Obviously, the permissible optical bandwidth for quasi-monochromatic light depends very much on the circumstances.
The term monochromatic originally means having only a single color. Different optical wavelengths of visible light are associated with different perceived colors. However, light colors are rarely a criterion for monochromaticity in practice, and non-monochromatic light can also have specific colors. Also, the term is applied to infrared and ultraviolet light as well as to visible light.
Lasers are the primary sources of quasi-monochromatic light, and some of them exhibit extreme degrees of monochromaticity, i.e., an extremely small optical bandwidth. The highest degree of monochromaticity is achieved with carefully stabilized single-frequency lasers (sometimes with a bandwidth well below 1 Hz).

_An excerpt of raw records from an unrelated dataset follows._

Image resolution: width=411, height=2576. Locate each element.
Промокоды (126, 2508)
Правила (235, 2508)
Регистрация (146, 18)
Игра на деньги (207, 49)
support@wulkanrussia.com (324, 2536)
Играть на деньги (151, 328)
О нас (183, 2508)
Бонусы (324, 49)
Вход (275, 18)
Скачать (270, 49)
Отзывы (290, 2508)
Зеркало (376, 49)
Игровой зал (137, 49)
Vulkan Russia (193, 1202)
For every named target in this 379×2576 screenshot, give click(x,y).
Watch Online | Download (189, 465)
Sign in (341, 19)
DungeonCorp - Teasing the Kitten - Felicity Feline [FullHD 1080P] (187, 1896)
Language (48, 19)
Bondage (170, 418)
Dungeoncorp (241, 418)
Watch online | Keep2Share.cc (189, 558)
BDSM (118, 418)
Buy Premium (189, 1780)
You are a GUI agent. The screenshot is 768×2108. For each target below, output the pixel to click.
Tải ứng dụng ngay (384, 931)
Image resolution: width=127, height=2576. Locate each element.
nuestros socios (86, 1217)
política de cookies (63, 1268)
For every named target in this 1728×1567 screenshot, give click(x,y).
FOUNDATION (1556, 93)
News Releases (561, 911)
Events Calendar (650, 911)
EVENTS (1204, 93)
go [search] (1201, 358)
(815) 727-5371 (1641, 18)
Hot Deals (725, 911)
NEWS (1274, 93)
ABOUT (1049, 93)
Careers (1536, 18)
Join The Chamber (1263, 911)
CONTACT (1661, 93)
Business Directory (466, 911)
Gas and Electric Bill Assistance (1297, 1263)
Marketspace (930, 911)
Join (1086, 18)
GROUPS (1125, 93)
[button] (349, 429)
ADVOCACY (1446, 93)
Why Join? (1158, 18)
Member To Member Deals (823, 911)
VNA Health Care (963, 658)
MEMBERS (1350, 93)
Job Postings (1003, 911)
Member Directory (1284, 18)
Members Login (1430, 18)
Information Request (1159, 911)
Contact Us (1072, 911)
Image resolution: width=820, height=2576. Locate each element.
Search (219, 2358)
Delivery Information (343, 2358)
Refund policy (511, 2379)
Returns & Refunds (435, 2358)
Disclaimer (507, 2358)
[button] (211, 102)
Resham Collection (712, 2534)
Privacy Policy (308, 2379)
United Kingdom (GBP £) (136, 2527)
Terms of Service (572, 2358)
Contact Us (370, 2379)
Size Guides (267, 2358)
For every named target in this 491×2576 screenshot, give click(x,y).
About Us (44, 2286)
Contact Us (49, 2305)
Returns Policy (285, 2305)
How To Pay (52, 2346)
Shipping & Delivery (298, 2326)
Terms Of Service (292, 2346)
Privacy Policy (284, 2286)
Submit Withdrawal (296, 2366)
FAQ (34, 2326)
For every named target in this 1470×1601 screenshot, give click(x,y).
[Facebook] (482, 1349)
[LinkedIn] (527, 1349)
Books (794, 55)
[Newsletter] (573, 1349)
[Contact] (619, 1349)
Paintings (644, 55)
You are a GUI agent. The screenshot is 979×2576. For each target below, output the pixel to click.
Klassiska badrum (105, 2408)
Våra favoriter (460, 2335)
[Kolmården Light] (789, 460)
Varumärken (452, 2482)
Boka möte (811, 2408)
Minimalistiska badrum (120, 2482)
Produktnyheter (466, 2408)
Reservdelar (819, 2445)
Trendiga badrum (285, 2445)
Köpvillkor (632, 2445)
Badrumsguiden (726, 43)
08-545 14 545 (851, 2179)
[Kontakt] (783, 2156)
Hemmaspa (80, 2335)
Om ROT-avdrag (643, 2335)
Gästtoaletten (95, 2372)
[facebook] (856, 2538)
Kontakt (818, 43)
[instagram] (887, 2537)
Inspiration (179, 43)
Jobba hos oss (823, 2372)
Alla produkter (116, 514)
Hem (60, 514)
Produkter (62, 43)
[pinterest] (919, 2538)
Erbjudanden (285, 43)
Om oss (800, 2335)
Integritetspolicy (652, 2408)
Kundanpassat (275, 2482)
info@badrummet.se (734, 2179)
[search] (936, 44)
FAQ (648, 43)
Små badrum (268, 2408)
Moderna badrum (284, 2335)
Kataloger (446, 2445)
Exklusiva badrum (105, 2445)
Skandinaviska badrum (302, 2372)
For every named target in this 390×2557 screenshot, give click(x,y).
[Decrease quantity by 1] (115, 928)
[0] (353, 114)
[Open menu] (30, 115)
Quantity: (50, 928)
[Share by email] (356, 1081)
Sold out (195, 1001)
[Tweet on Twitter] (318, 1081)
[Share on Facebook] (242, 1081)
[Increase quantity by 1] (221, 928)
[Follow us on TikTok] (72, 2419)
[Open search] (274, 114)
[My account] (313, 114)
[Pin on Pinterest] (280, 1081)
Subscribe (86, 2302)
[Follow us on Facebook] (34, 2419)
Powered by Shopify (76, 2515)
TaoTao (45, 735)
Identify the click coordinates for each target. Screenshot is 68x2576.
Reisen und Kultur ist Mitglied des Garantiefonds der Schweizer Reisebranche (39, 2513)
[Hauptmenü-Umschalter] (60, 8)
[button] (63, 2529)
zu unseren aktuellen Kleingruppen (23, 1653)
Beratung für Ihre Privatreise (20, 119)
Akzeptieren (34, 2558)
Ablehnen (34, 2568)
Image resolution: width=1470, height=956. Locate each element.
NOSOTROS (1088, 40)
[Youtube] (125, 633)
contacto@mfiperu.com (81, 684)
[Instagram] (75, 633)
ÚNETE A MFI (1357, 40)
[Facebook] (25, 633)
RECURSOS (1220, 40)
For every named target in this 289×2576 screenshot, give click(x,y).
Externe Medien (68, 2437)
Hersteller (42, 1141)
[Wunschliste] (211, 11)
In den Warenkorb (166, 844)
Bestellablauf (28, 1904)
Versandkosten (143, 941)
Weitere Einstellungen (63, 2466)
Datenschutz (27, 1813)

Before the advent of the laser, it was quite difficult to produce monochromatic light. One possibility was to use certain gas discharge lamps and metal vapor lamps (e.g. mercury vapor lamps and sodium vapor lamps), emitting light dominantly in certain narrow spectral lines, and isolating one such line with a suitable monochromator. The achieved optical powers and intensities were quite low.
A monochromator is essentially a kind of optical filter which allows one to isolate light in a narrow spectral interval from other light. Its output will therefore be quasi-monochromatic. However, light at all other wavelengths is then lost.